Thoughts from the editor

April 29, 2020
PictureSheila Harris
What kind of people will we be when this social and economic cataclysm is over? I wonder.

If I was superstitious, I would suspect my winter foray into Barry County’s Civil War history - with its wrenching accounts of mayhem, murder and deprivation - brought this mess to pass. In spite of the differences in time and technology, there are some parallels that can be drawn. Thankfully, though, today's bullets are - for the most part - metaphorical.

In spite of the fact that I’ve lived in Barry County for 40-plus years, a visit to the George Washington Carver monument in December was my first inkling of how perilous times were for Southwest Missouri residents during the Civil War.

My subsequent delve into the past began on a sunny Sunday in January, when I set off for old Barry County cemeteries, wondering if perchance I could find tombstones of Civil War veterans. I thought it might be a futile effort, but reality proved me wrong. In just three of the cemeteries I visited that day, I found numerous graves of both Union and Confederate veterans. The significance didn’t escape me.

Nor did the winter sun casting long shadows across the graves of multiple toddlers and infants – many from the same families – do much to warm my heart.

That wintery image, seared into my eyelids, reappeared when I closed them that night.

The next morning, my daughter called to inform me they were taking my six-week-old granddaughter to the hospital by ambulance. She was struggling to breathe from a sudden onset of RSV, a respiratory virus which quickly becomes acute for newborns.

I’m not superstitious, but those tombstones were still etched into my mind.

At the hospital, she spent a few days in ICU, where she was intubated and put on a ventilator to give her lungs a chance to rest. She recovered, but with scar tissue partially obstructing her airway, a result of damage inadvertently caused by the intubation. She’ll outgrow the problem, doctors say. In the meantime, we were told to attempt to prevent her from catching even a common respiratory virus - not to mention COVID-19.

•••••

Explore the material —
[A] From the editor's column above, write out everything from "April 29, 2020" down to "the Civil War.".
[B] In the editor's column, how old was the granddaughter when she was taken to the hospital by ambulance?
[C] Continue the editor's column past its final sentence.

Dataset records —

•••••

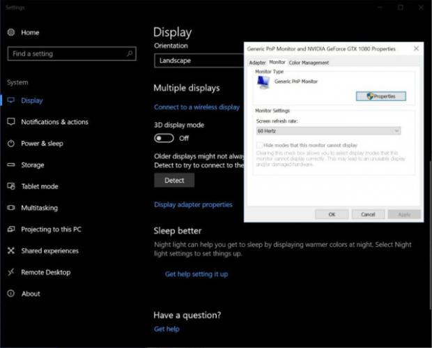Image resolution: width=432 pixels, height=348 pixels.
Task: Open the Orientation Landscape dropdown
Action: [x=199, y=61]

•••••

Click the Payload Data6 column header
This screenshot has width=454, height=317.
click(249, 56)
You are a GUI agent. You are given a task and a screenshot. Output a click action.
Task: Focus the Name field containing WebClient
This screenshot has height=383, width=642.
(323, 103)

•••••

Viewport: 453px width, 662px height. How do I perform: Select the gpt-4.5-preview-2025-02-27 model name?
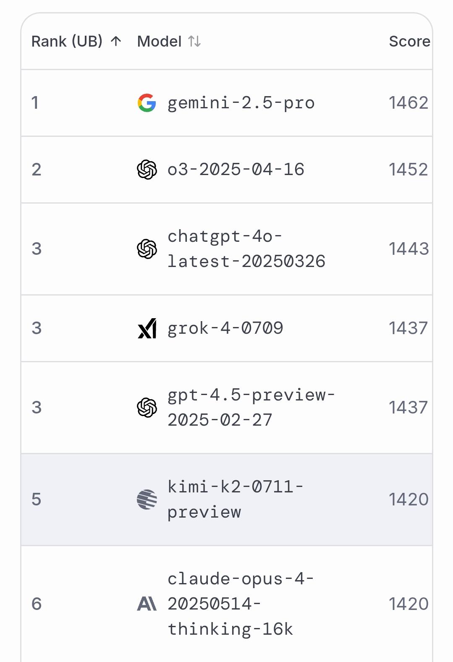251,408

•••••

Exercise answers —
[A]
April 29, 2020
PictureSheila Harris
What kind of people will we be when this social and economic cataclysm is over? I wonder.

If I was superstitious, I would suspect my winter foray into Barry County’s Civil War history - with its wrenching accounts of mayhem, murder and deprivation - brought this mess to pass. In spite of the differences in time and technology, there are some parallels that can be drawn. Thankfully, though, today's bullets are - for the most part - metaphorical.

In spite of the fact that I’ve lived in Barry County for 40-plus years, a visit to the George Washington Carver monument in December was my first inkling of how perilous times were for Southwest Missouri residents during the Civil War.

[B] She was six weeks old.

[C]
I've been abruptly thrown into fear. Not for myself, but for my granddaughter. Or maybe it’s the same thing. When little ones arrive, they make a large imprint. What we didn't know we needed becomes inconceivable to do without.

Strange how fear affects us. It renders us immobile.

Some things are not in our control, and that's what's scary.

We can only be practical in the face of this new virus. Do the right preventative things: social distance, keep our hands away from our faces, wash them frequently. Still, some stray germ may breach our airway.

Can we be as close as we once were, or will suspicion be our new norm?

When we begin to treat people as numbers - the fifth or sixth case of COVID-19, for example - we’re venturing into a “brave new world,” and not a very pleasant one.

It’s certain we can’t live by bread alone. Human interaction is nice occasionally.

Nor can we feel good about ourselves if we’re not working for the bread we do receive.

We’ll have to venture back out - at the risk of being shot from behind our plows, as were a few Barry County residents trying to put bread on their tables during and after the Civil War.

Bushwhackers didn’t discriminate, nor will a virus.

Can we ever let our guard down? I wonder.

That’s where faith comes in, I guess. Mine’s a little shaky.

Will I wish I had spent more time with my granddaughter, instead of keeping her at arm’s length for her own good? Probably. But perhaps my distancing has factored into her apparent good health.

Some answers are unknowable.

So, then, are some questions better left unasked?